-- Opening Marker --
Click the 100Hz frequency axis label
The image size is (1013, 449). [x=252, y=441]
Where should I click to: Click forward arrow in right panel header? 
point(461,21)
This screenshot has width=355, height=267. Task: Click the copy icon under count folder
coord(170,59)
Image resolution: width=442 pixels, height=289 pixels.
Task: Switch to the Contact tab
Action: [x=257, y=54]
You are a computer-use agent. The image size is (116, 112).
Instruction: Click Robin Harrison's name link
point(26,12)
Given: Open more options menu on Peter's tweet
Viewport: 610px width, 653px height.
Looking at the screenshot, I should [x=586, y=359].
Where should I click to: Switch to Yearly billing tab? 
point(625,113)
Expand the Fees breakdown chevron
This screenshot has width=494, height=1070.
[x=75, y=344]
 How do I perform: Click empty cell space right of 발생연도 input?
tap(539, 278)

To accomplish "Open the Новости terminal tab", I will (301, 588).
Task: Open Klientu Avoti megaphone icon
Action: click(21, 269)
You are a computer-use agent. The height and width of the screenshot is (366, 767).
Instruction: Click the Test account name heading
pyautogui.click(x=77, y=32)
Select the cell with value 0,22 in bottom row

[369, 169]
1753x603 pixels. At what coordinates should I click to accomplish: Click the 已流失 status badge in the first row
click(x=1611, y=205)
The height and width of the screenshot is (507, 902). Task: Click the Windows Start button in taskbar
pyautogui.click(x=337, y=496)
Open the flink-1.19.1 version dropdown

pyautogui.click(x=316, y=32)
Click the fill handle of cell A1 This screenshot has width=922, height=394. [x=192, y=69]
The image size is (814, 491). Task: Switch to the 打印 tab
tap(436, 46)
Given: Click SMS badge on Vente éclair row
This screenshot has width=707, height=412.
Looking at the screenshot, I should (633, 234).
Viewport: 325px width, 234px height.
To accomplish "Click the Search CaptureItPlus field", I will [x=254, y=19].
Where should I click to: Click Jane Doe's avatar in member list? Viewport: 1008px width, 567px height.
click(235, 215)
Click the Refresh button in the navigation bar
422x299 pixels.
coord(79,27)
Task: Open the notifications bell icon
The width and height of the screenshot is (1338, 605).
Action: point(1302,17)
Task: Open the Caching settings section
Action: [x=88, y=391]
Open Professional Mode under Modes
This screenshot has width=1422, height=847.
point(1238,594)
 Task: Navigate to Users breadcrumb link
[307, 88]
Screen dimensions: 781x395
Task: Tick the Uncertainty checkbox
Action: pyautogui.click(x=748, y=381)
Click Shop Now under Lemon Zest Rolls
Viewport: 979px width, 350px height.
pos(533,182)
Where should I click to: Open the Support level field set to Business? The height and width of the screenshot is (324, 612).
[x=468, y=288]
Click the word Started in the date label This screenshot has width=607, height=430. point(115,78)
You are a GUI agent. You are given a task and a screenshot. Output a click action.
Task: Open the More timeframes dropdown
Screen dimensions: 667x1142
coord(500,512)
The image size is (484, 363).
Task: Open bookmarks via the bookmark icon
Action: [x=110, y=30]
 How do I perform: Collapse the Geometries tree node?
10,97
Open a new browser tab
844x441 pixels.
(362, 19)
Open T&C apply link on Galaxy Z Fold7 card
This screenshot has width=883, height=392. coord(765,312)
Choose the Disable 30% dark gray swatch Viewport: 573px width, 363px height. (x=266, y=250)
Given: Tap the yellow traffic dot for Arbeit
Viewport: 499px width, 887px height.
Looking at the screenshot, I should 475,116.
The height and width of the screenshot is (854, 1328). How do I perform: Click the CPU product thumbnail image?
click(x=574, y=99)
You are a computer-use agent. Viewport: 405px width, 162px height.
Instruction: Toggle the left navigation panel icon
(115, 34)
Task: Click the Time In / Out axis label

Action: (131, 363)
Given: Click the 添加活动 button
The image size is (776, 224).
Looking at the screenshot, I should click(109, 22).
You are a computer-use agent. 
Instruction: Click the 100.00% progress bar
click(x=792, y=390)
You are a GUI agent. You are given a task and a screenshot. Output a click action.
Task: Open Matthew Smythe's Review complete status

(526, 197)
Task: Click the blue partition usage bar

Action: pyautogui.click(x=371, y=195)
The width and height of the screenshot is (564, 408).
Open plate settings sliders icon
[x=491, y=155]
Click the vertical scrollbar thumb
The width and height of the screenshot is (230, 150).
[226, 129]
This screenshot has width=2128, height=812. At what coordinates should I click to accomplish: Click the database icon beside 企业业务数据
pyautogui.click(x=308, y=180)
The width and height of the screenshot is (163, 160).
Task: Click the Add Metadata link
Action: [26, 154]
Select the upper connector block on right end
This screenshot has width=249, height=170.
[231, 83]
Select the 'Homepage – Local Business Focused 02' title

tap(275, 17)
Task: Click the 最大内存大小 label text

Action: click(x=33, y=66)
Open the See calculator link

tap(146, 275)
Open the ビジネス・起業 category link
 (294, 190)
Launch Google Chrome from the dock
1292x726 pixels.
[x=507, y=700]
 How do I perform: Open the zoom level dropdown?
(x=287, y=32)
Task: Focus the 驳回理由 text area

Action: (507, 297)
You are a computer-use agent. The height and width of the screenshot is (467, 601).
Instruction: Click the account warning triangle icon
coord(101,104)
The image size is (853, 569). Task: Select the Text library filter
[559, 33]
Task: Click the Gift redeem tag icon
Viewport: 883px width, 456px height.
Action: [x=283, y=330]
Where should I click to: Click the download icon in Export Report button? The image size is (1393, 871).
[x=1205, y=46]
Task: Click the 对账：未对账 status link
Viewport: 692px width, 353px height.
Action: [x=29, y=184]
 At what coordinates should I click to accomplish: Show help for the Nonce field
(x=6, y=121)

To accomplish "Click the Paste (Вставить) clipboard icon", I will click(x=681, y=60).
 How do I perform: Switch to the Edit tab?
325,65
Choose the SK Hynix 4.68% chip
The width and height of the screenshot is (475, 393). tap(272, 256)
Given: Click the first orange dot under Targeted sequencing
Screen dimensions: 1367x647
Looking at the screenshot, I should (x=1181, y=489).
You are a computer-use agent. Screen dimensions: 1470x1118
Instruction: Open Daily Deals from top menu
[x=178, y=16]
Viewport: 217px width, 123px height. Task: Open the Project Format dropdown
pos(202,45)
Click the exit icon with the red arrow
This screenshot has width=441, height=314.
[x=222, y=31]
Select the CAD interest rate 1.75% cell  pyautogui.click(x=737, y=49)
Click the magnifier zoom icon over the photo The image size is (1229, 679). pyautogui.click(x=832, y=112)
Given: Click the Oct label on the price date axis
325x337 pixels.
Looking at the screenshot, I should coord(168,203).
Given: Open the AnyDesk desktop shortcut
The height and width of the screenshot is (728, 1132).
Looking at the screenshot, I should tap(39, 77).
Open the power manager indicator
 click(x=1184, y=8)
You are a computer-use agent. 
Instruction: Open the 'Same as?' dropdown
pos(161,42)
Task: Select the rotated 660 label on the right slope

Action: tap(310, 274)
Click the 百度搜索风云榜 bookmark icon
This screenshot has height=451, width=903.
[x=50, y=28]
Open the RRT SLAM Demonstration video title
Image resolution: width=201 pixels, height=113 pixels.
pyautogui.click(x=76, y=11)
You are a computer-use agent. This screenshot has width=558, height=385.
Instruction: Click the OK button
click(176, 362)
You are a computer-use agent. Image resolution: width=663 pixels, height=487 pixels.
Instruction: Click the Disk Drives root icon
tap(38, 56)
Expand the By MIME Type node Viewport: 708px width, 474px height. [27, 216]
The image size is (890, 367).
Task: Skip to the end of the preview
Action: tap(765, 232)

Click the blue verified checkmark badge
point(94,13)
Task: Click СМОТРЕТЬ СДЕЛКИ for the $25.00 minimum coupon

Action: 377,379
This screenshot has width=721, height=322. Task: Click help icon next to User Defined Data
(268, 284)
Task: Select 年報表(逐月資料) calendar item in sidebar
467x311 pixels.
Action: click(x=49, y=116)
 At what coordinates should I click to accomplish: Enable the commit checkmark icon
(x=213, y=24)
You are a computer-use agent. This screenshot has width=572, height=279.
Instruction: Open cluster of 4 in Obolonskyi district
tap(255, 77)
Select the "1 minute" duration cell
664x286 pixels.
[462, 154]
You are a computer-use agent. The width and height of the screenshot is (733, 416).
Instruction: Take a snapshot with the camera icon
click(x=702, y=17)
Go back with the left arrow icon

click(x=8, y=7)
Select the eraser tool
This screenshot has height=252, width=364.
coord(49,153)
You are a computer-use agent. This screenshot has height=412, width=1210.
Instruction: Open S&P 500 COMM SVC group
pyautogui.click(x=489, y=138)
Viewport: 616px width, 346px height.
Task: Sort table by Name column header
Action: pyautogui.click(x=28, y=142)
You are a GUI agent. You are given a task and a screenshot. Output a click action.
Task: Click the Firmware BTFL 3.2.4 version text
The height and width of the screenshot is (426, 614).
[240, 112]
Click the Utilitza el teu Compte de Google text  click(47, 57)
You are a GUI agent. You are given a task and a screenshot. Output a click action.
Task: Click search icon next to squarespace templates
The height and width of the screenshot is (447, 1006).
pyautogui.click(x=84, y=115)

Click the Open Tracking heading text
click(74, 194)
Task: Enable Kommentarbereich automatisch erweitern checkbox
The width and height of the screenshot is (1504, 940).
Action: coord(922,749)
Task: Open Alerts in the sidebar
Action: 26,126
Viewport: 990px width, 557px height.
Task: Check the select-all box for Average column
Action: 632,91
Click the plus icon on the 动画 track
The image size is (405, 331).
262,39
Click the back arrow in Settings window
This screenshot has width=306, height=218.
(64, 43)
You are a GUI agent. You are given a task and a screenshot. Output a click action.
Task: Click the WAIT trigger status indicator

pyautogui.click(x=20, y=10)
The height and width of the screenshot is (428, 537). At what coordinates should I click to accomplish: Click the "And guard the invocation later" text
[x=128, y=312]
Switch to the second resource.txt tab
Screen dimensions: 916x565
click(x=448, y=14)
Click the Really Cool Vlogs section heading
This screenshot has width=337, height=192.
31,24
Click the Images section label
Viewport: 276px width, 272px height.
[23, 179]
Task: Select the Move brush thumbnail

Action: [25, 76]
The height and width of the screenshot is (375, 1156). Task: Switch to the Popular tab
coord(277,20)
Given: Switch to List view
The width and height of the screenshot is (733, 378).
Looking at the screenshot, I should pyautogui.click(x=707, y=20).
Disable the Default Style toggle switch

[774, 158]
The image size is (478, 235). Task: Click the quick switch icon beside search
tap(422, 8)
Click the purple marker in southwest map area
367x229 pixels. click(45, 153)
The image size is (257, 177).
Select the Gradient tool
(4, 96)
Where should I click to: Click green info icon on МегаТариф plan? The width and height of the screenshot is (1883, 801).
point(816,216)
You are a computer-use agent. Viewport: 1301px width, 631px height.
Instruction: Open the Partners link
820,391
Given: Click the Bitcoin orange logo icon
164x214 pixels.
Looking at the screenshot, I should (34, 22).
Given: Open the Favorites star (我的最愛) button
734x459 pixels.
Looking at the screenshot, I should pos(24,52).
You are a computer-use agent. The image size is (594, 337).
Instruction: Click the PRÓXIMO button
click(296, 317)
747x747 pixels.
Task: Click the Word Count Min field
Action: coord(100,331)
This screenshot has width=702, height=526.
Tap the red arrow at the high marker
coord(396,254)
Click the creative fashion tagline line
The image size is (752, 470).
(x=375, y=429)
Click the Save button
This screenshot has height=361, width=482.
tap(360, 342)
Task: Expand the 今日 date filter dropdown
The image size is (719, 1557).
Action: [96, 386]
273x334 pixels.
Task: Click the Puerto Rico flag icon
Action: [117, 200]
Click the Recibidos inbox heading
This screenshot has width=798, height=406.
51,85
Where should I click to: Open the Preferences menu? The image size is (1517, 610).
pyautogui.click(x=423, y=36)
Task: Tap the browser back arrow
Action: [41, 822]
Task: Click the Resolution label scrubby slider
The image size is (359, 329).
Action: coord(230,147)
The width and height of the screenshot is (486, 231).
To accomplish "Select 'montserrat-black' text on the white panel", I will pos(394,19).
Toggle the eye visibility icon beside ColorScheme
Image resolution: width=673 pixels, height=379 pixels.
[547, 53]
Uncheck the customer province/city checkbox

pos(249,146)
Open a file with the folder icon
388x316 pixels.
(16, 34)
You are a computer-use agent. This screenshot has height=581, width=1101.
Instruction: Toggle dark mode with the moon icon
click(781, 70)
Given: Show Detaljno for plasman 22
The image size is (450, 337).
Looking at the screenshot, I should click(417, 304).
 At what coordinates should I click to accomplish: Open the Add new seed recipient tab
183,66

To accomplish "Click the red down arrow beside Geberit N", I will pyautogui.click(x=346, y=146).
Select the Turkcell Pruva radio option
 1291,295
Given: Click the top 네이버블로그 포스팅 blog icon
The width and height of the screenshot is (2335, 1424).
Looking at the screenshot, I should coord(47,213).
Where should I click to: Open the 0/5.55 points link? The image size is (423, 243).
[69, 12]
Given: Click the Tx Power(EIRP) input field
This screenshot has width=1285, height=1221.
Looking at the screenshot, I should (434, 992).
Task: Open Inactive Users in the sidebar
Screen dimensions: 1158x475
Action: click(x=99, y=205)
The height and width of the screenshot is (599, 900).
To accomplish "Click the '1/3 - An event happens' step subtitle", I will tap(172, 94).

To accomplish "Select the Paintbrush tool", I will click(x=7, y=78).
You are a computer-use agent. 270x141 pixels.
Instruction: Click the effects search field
-- Closing Marker --
WHAT THE TASK ASKS =
The lines to copy run from the first line of the entries to the line containing "You are a computer-use agent. The image size is (116, 112)."; copy them exactly and output nothing else.

RESPONSE =
Click the 100Hz frequency axis label
The image size is (1013, 449). [x=252, y=441]
Where should I click to: Click forward arrow in right panel header? 
point(461,21)
This screenshot has width=355, height=267. Task: Click the copy icon under count folder
coord(170,59)
Image resolution: width=442 pixels, height=289 pixels.
Task: Switch to the Contact tab
Action: [x=257, y=54]
You are a computer-use agent. The image size is (116, 112).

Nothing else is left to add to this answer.